Task statement:
Copy the listing from its beginning through the line holding "(536, 438).", inclusive, swapping "Identify" for "Find" and leaving all else as it stands. Omit the pictures from your copy.

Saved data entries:
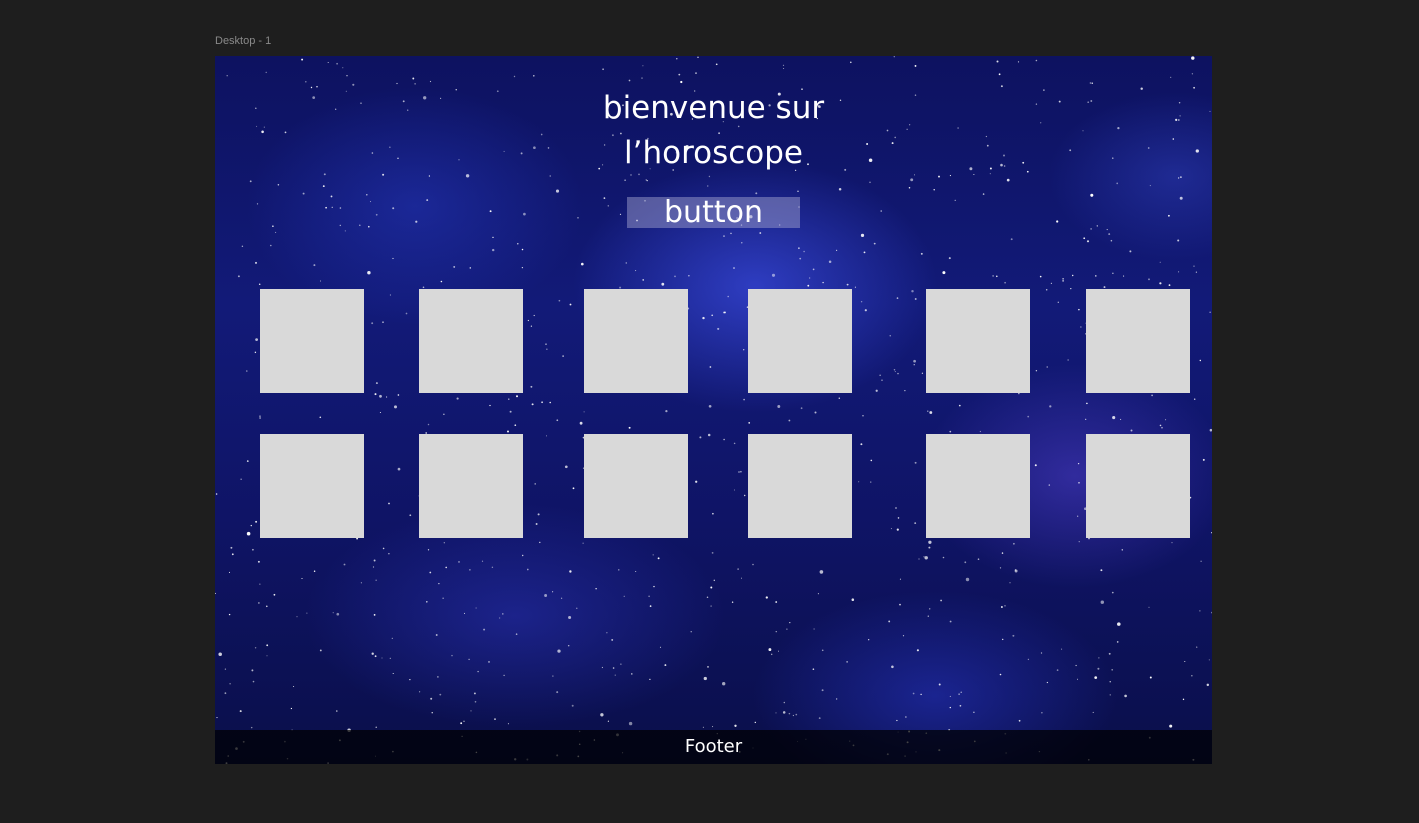 The height and width of the screenshot is (823, 1419). I want to click on main-button: button, so click(714, 212).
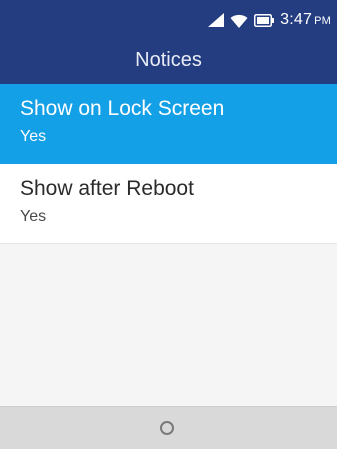 The height and width of the screenshot is (449, 337). I want to click on status-icons: 3:47 PM, so click(270, 20).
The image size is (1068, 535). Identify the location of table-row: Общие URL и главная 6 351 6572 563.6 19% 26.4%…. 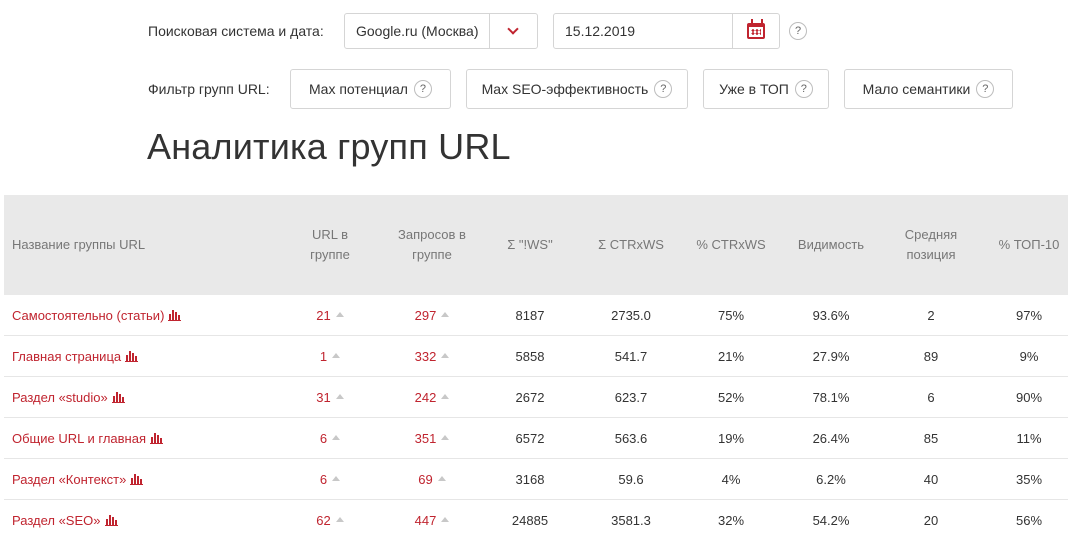
(536, 438).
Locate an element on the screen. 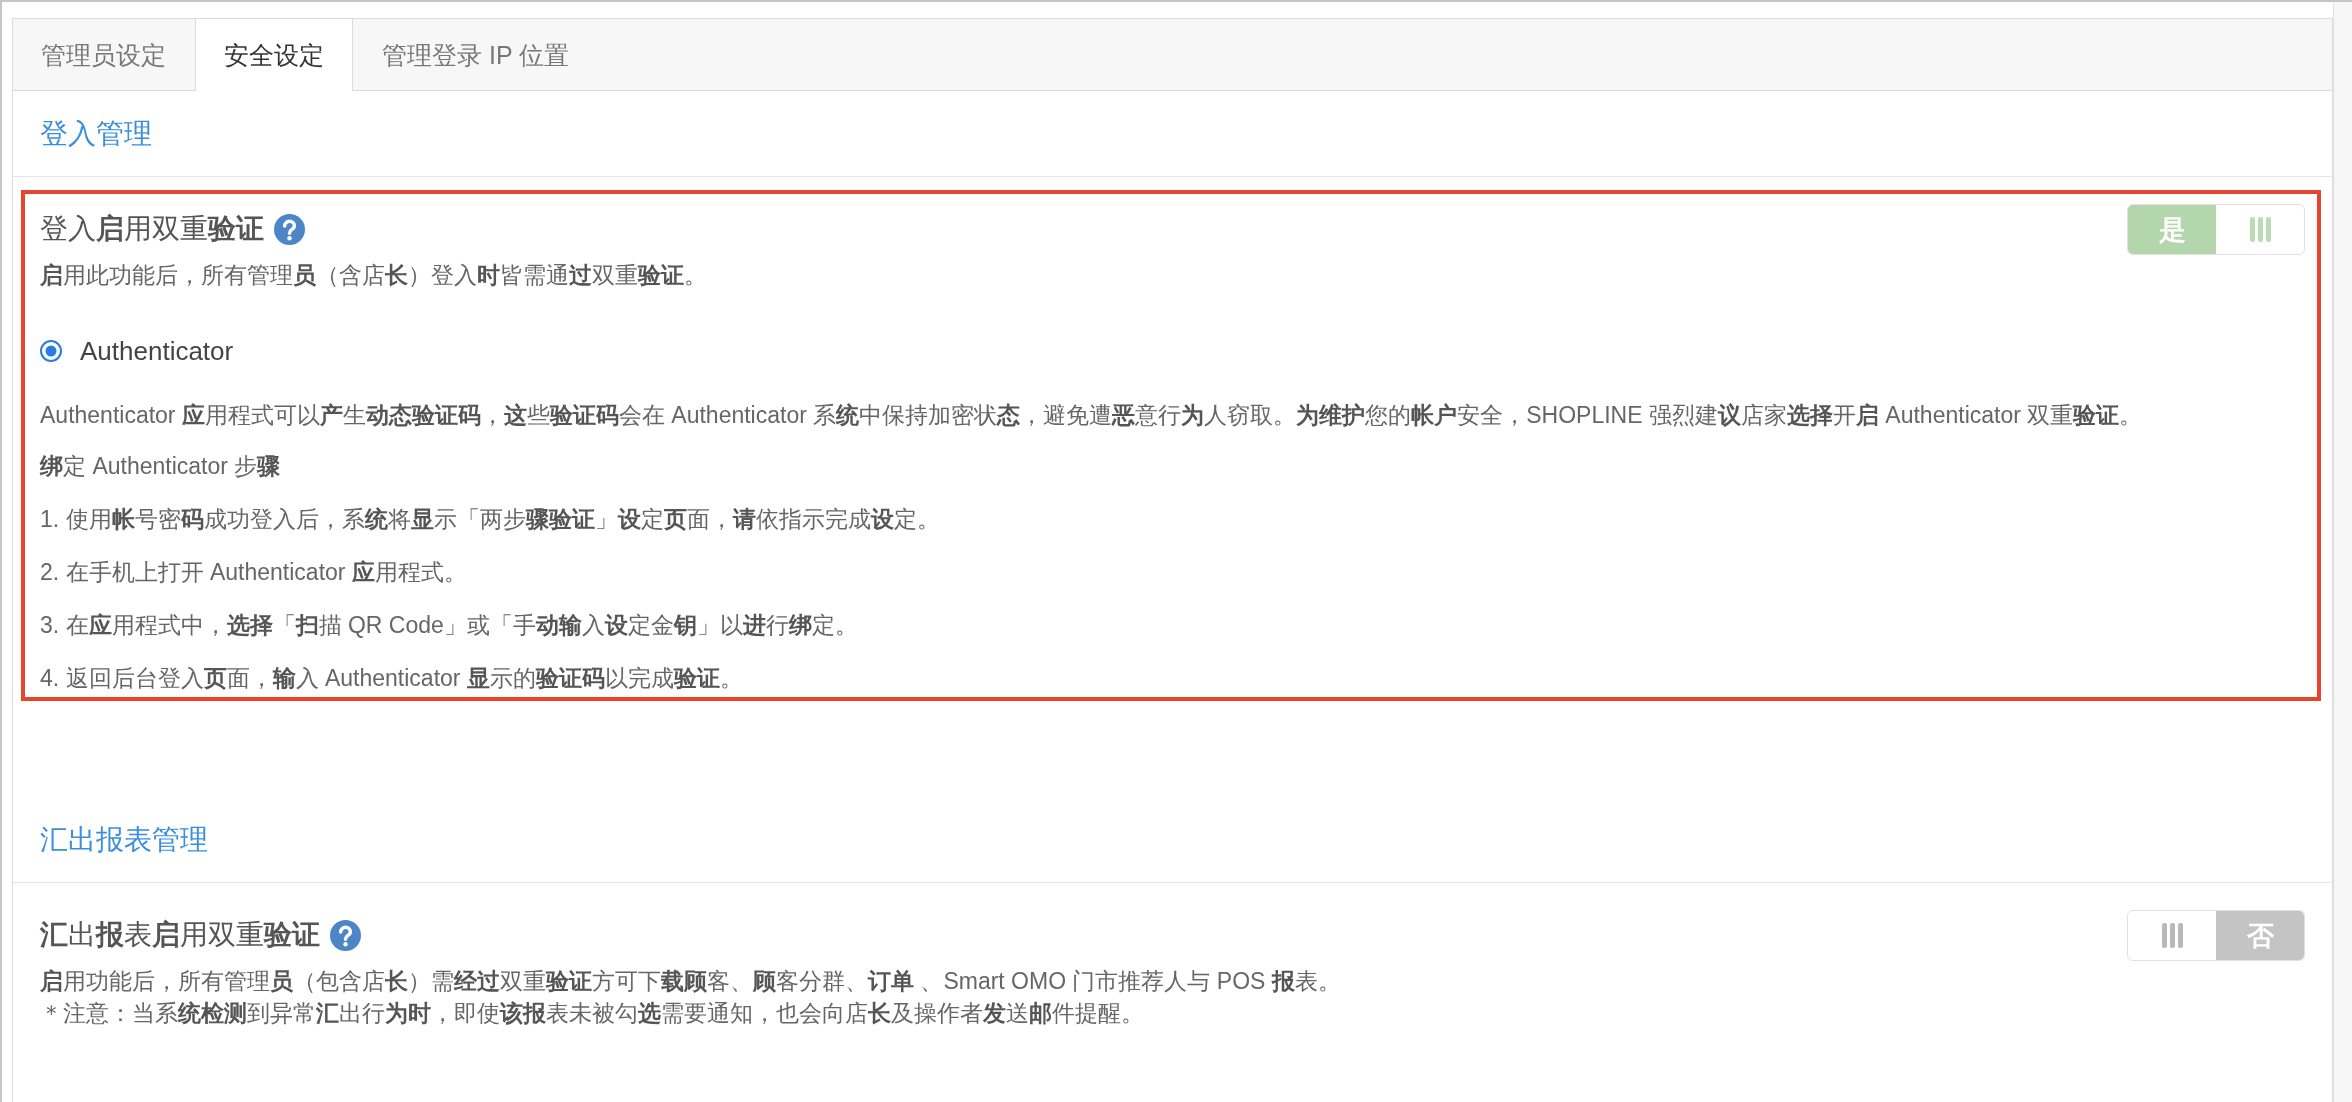  step-item: 2. 在手机上打开 Authenticator 应用程式。 is located at coordinates (254, 572).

Task response:
 The height and width of the screenshot is (823, 1419). I want to click on main-button: button, so click(714, 212).
 The height and width of the screenshot is (449, 337). I want to click on status-icons: 3:47 PM, so click(270, 20).
The image size is (1068, 535). Find the location of table-row: Общие URL и главная 6 351 6572 563.6 19% 26.4%…. 
(536, 438).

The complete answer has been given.